An ancient tradition documented in Liguria since the 15th century is that of the Sepulchers, Sepurcri, or, according to the terminology used by the Church, the Altars of Repose, which recall the urn in which the Eucharist is preserved. This practice is renewed every year in Ligurian and Genoese churches in various variations but with some common factors: a refined methodology with the use of spring flowers and a mystical atmosphere that strikes visitors. The altar is decorated with fabrics, decorations in gilded wood, “Cartelami,” and adorned with flowers and candles that create an evocative atmosphere. The motifs are often themes and allegorical subjects rich in symbolism, taken from the Gospel or the Bible. Flowers are arranged in petals, as in Pieve Ligure, or with simple wood shavings and sawdust, as in San Quirico in Val Polcevera. In Triora and other areas, every year wheat is allowed to sprout in the dark in a bowl and then, bleached by the lack of light, it is placed in bowls near the sepulchers: it is called “gran pe-e cameete” (wheat for the altars) and is traditionally prepared by children.

The visit to the Sepulchers takes place from the evening of Holy Thursday until Good Friday, accompanied by the brotherhoods or in some cases, as in Genoa, with a procession that visits the main ones. Tradition dictates that they should always be visited in odd numbers: 1, 3, or 5. In Genoa, the tradition of the sepulchers is very ancient, with the earliest records dating back to the 1400s at San Lorenzo, Sant’Agostino, and Nunziata. In the western Liguria, children often set up small self-made altars, called “Sepurcreti,” in the doorways and entrances of the historic centre, made with flowers, photographs, and drawings, asking for offerings from passersby. Another important Easter tradition in Genoa and Liguria, also from the Baroque period, is the “Cartelami”: cardboard, wood, or other material cutouts, painted and used in the Easter Liturgy and Holy Sepulchers. These, rather than emphasising the triumph of the Eucharist, narrate an episode of the Passion, from the Prayer in the Garden of Gethsemane to the Flagellation to the Crucifixion. Many of these “cartelami” have been recovered throughout Liguria and restored for an exhibition held in 2013.
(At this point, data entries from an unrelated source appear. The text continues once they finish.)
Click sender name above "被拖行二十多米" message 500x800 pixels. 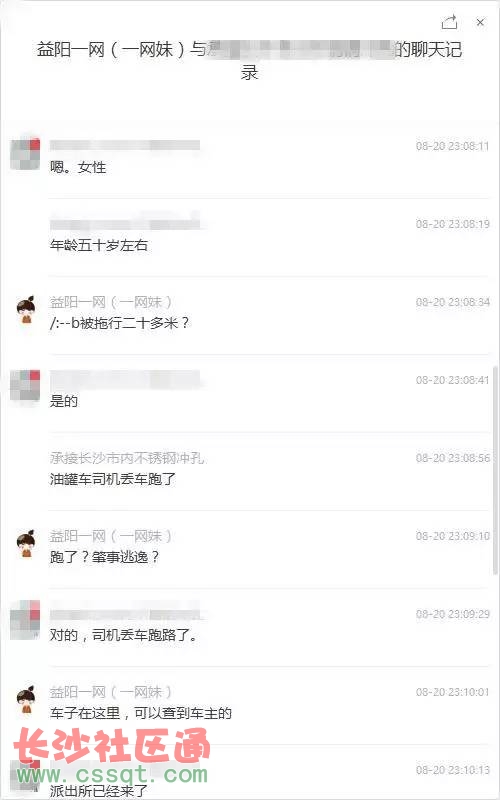click(x=111, y=302)
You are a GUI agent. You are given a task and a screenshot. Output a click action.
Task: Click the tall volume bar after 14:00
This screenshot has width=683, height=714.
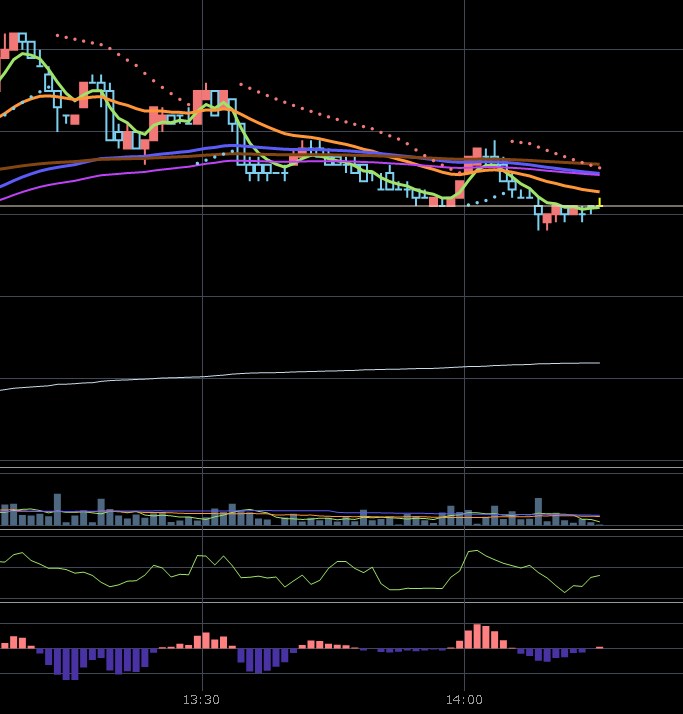(x=538, y=511)
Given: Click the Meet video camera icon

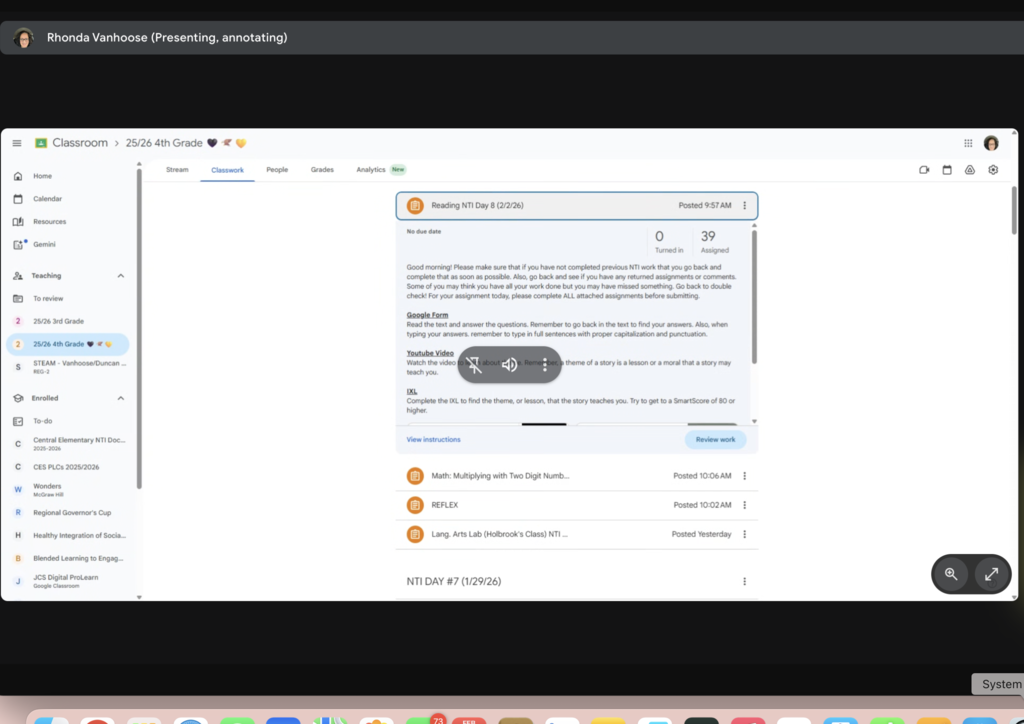Looking at the screenshot, I should pyautogui.click(x=924, y=170).
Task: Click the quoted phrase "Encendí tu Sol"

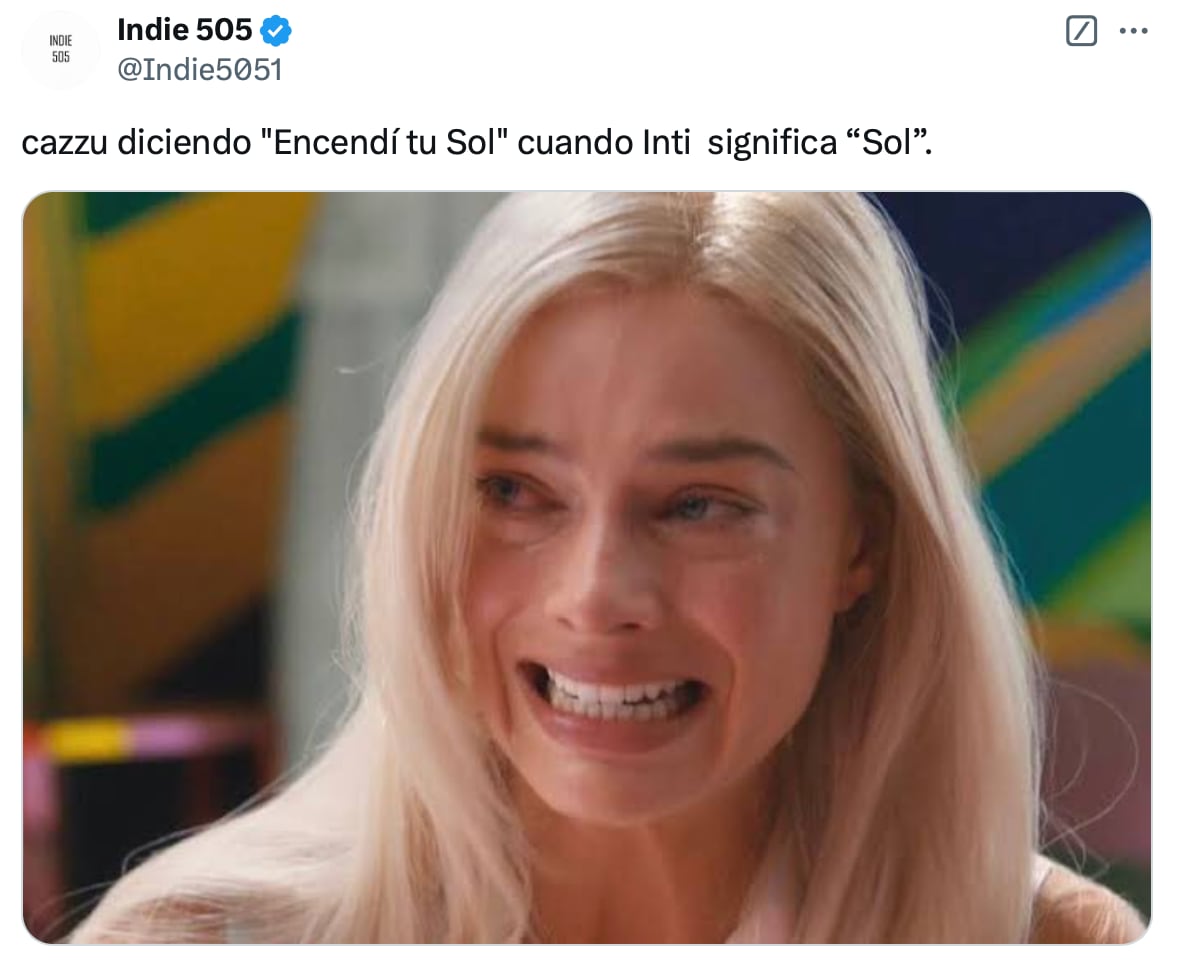Action: [x=384, y=142]
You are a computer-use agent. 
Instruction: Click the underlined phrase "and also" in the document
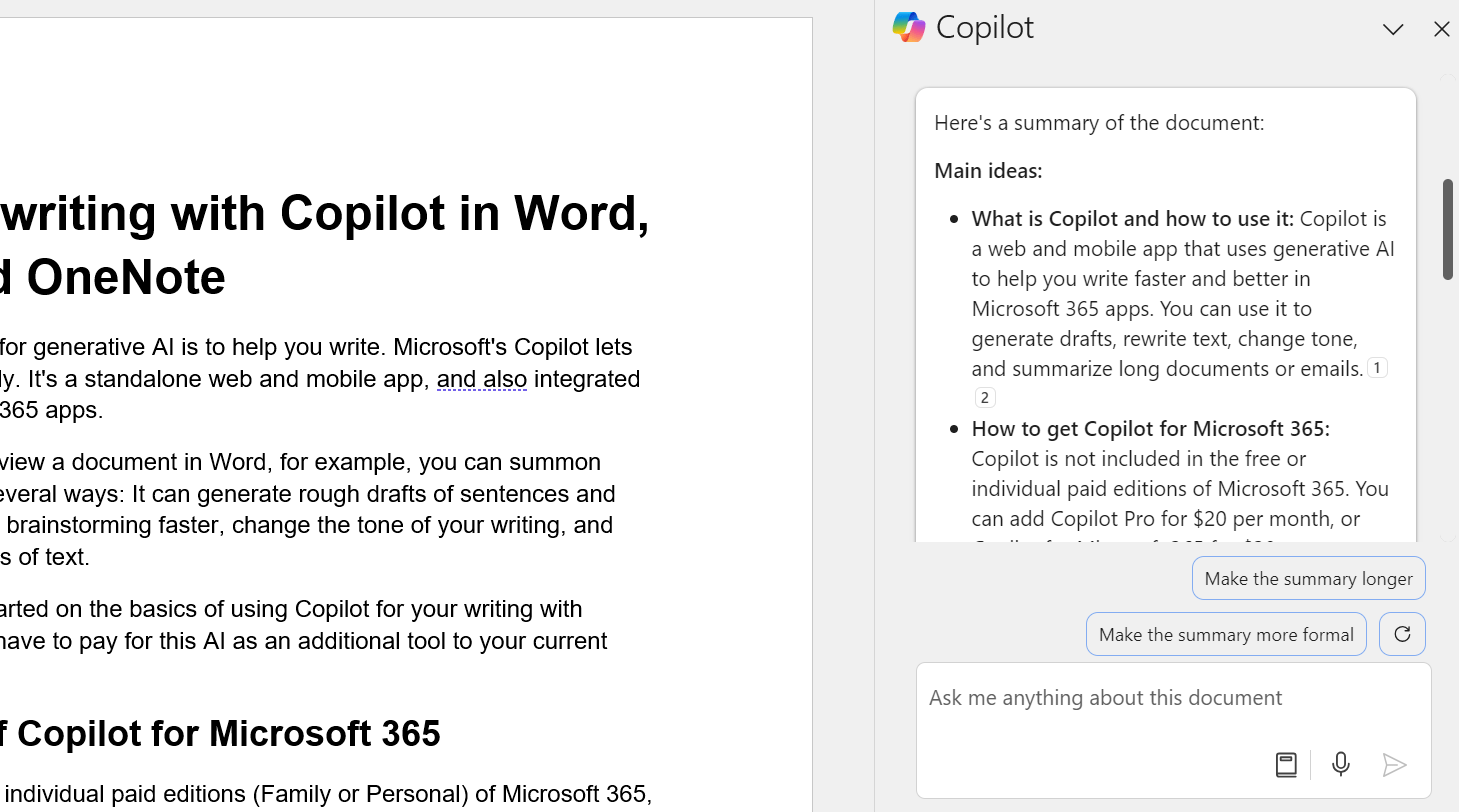coord(481,379)
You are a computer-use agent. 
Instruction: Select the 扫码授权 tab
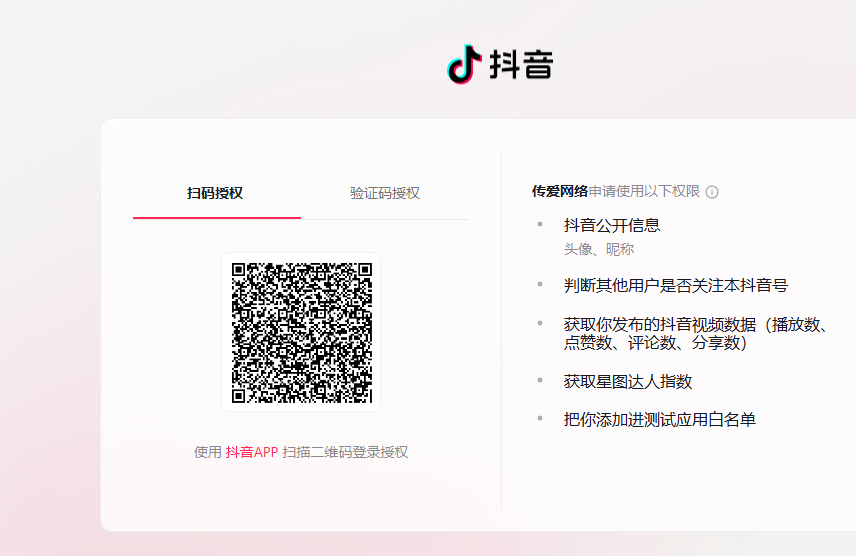215,193
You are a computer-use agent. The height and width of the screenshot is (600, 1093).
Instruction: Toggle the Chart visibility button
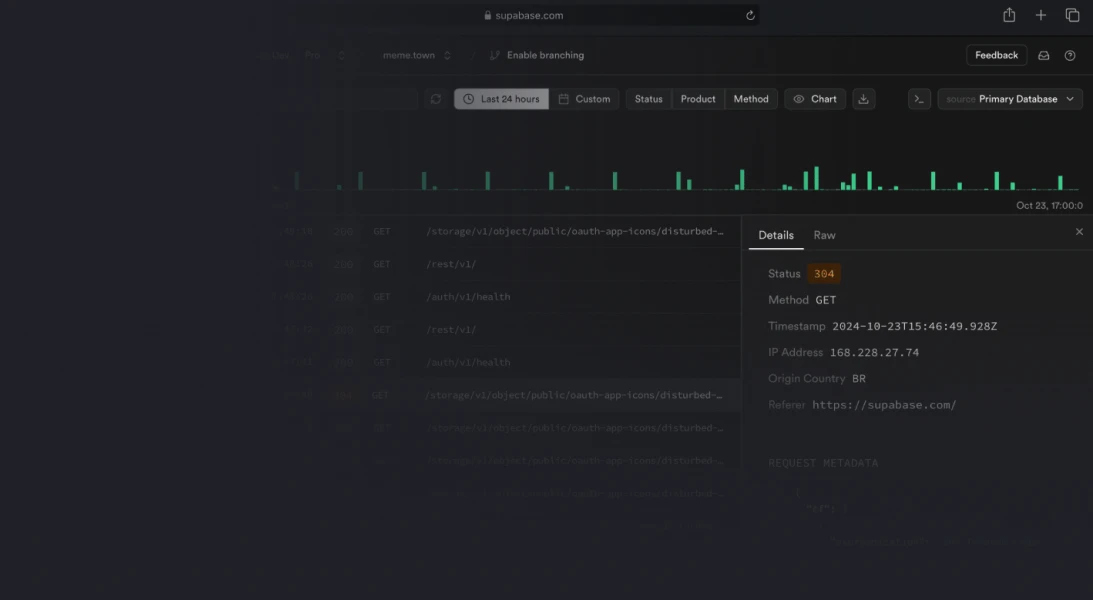(x=815, y=99)
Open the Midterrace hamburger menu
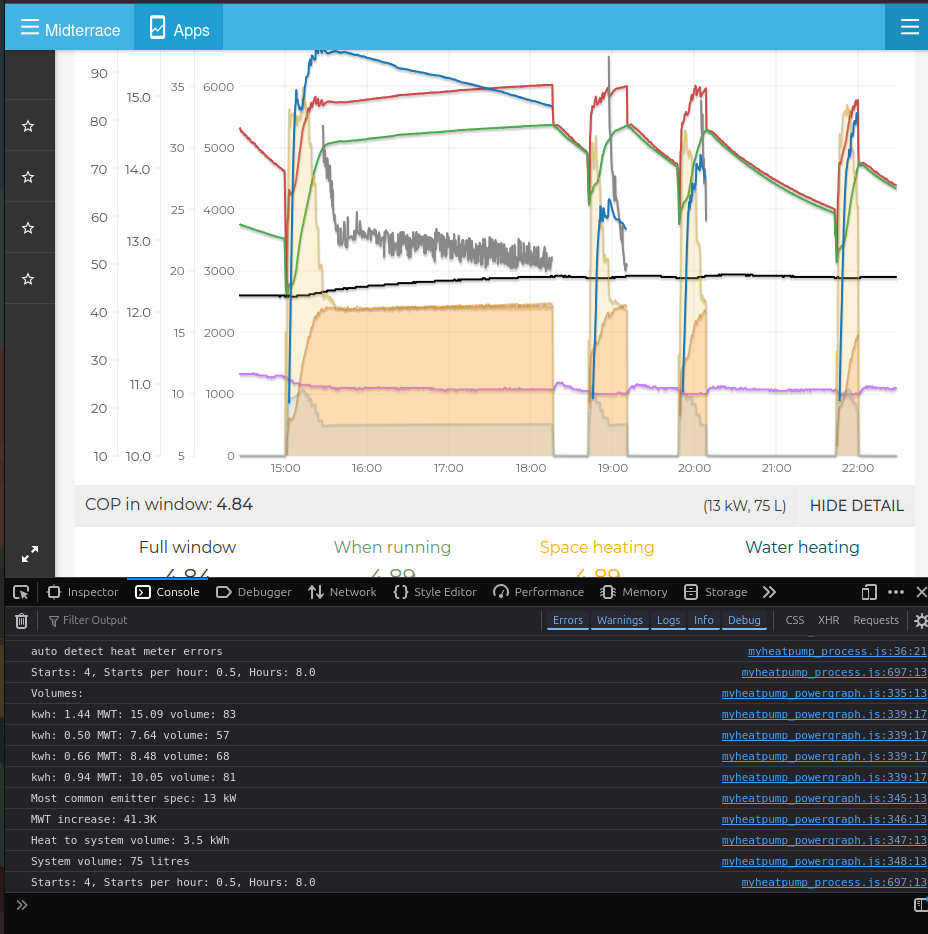This screenshot has width=928, height=934. 30,28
Sepolcreto a San Donato (Genova)
The Tradition of Sepulchers in San Donato (Genova)

Playing with the eggs

In some areas of Liguria, there is still a simple and enjoyable game practiced by children of all ages: a challenge involving the use of eggs, but not the traditional chocolate Easter eggs, rather, simple chicken eggs. The two challengers each hold a chicken egg and clash them together. The winner of the duel is the one whose egg does not crack, while the other, defeated, is “pocketed” by the opponent. These challenges usually take place on Easter Sunday, after the religious service, or on Easter Monday, in the centre of the village. This tradition goes by different names depending on the locality: in Badalucco, it is called “scotezzo,” while in Borghetto d’Arroscia it is known as “u scussettu,” but the rules remain essentially the same. On Easter Sunday, after mass, in the Duomo square, the people of Badalucco gather and purchase eggs, the proceeds of which are given to charity. Then the “scotezzo” begins: in pairs, challengers meet and try to win each other’s eggs. This game has ancient roots, from times of poverty when, after Lent, stocking up on eggs could ensure low-cost food for the whole family.